搜索字符串实习的成本和文字字符串的声明 [英] Search cost of string interning and declaration of literal strings

查看:139
本文介绍了搜索字符串实习的成本和文字字符串的声明的处理方法,对大家解决问题具有一定的参考价值,需要的朋友们下面随着小编来一起学习吧!

问题描述

两个问题。


  1. 当我们声明文字字符串时,我们搜索堆的字符串池中是否有相同的字符串。 这也是一个实习生(类 String 的方法实习生)?

  1. When we declare literal strings, we search whether there is the same string in string pool of heap. Is this also an interning (method intern of class String)?

在我看来,每个文字字符串声明都需要二进制搜索,所以当 n 是池中现有字符串的数量时,它至少要花费 log(n)。如果池中有许多字符串,则可能成本很高。 (可能需要权衡搜索成本和内存?)从这个角度来看,声明mant文字字符串可能很危险。
搜索成本的重要性以及为什么以这种方式设计java(在声明文字字符串时搜索池)。

In my thought, each literal string declaration needs a binary search or something so it costs at least log(n) when n is number of existing strings in the pool. And if there are many strings in the pool, it may be high cost. (maybe tradeoff of searching cost and memory?) On this point of view, it might be dangerous to declare mant literal strings. How significant is this searching cost and why java is designed in this way(searching pool when literal strings are declared).

以下是我所提到的背景知识。

Following is what I referred to understand background.

java.lang.String的JavaDoc class 状态:

The JavaDoc for the java.lang.String class states:


字符串是常量;它们的值在创建后无法更改。字符串缓冲区支持可变字符串。因为String对象是不可变的,所以可以共享它们。

Strings are constant; their values cannot be changed after they are created. String buffers support mutable strings. Because String objects are immutable they can be shared.

http://www.janeg.ca/scjp/lang/strLiteral.html 评论:


换句话说,因为编译器知道字符串原始值一旦创建就无法更改,它可以安全地使用现有数据并避免使用重复文件混乱内存。

In other words, because the compiler knows the strings original value cannot be changed once it's created it can safely use existing data and avoid cluttering up memory with duplicates.


推荐答案

您将编译时复杂性与运行时复杂性混淆。

You're confusing compile time complexity with runtime complexity.

当加载类时,是的它会搜索到看看每个文字是否已经存在(虽然我想它会使用哈希图进行O(1)查找而不是你的提议)。

When the class is loaded, yes it does a search to see if each literal already exists (although I imagine it would use a hashmap for O(1) lookup instead of your proposal).

当代码运行时,它有引用内存中的字符串,因此没有额外的成本而不是非文字。

When the code runs, it has the reference to the string in memory so there is no additional cost than a non-literal.

所以是的,文字被实习。根据Javadoc for String,

So yes, literals are interned. According to the Javadoc for String,


字符串池(最初为空)由String类私有维护。

A pool of strings, initially empty, is maintained privately by the class String.

您可以在String上调用 intern()将其添加到此池。从逻辑上讲,如果 a.equals(b)那么 a.intern()== b.intern() ,因为 .intern()保证从唯一池返回。

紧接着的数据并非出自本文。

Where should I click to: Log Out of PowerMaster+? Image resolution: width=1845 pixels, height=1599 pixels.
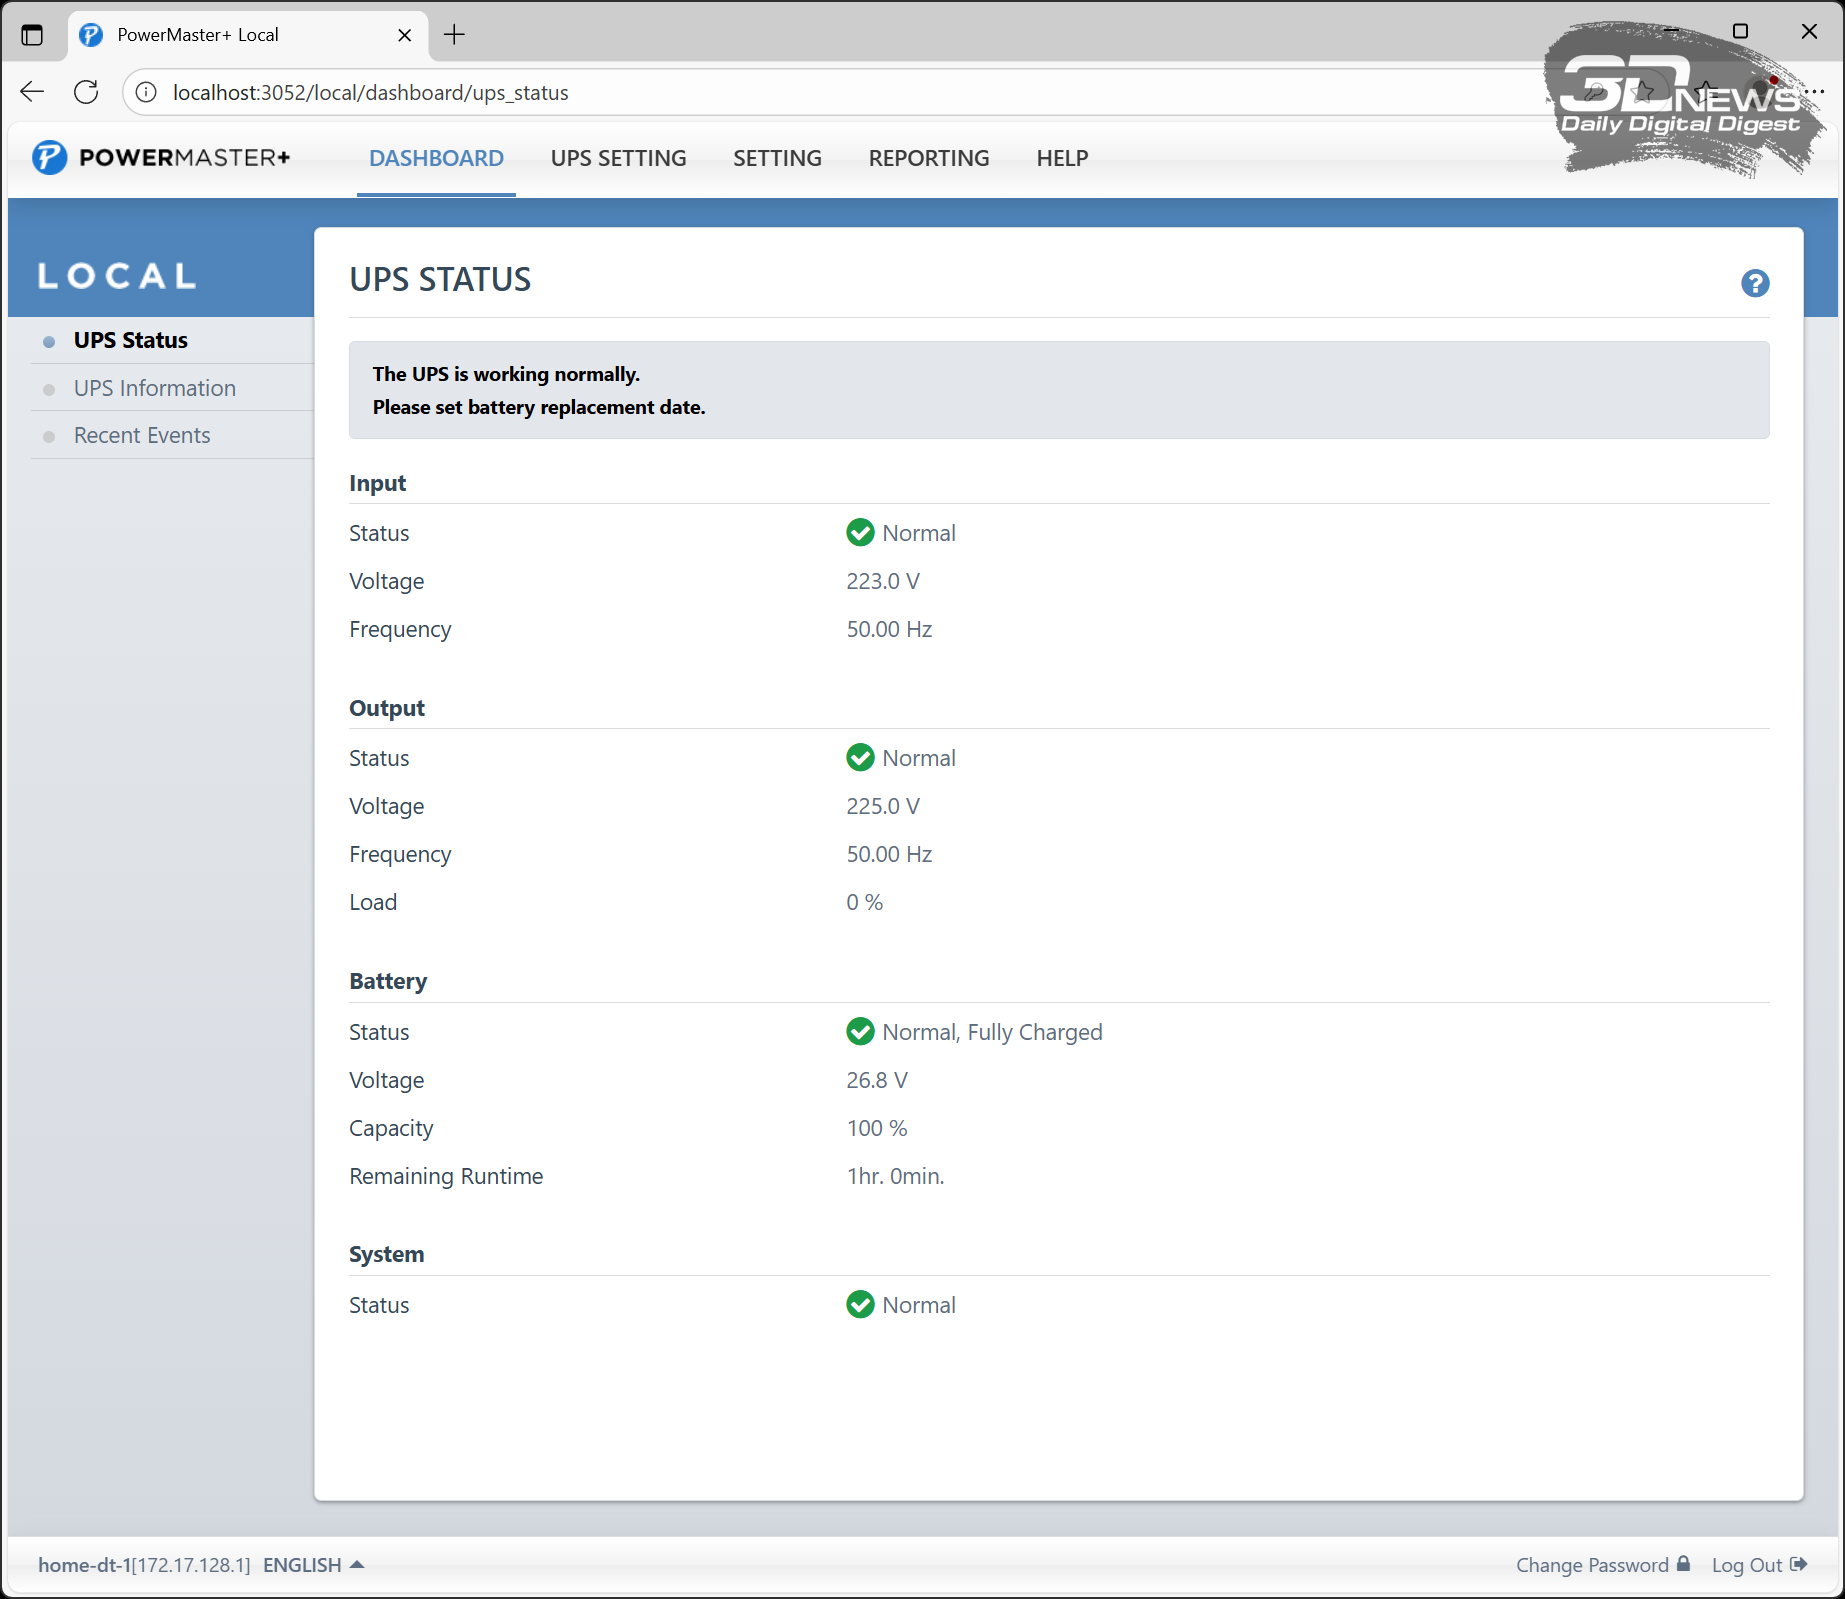[1758, 1565]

You can invoke intern() on a String to add it to this pool. It logically follows that if a.equals(b) then a.intern() == b.intern(), since .intern() guarantees to return from the a unique pool.

示例:

class InternTest {
    // assuming InternTest is the only class, internPool.size = 0
    String x = "ABC"; // interned at class load, internPool.size = 1
    String y = "DEF"; // interned at class load, internPool.size = 2
    String z = "ABC"; // interned at class load, but match found - size = 2 still

    void foo() {
        // random int is just a mechanism to get something that I know won't
        // be interned at loadtime - could have loaded from file or database too
        int i = (new java.util.Random()).nextInt(1000) + 100;
        int j = i;
        String s = String.valueOf(i); // not yet interned, size = 2 still
        String t = String.valueOf(j); // not yet interned, size = 2 still

        String sIntern = s.intern(); // manually interned, size = 3 now
        String tIntern = t.intern(); // manually interned, match found, size = 3 still

        System.out.println("equals: " + (s.equals(t))); // should be true
        System.out.println("== raw: " + (s == t)); // should be false, different variables
        System.out.println("== int: " + (sIntern == tIntern)); // should be true, from unique pool

       System.out.println("x and z: " + (x == z)); // should be true, interned at class load
    }

    public static void main(String[] args) {
        (new InternTest()).foo();
    }

}

运行时的结果:

C:\Documents and Settings\glowcoder\My Documents>java InternTest
equals: true
== raw: false
== int: true
x and z: true

我应该指出,这种假设永远不会成真。 Java语言本身有许多 String s,在我们的 String s有机会看到光之前会被实现一天但是,假设所有内容都按顺序加载,如果你只考虑被绑定的字符串的增量,并假设没有与现有实习生发生冲突(我们都知道实习生可以挑剔并充满戏剧性,对吗? snicker )那么数字的确表示字符串池大小的增量。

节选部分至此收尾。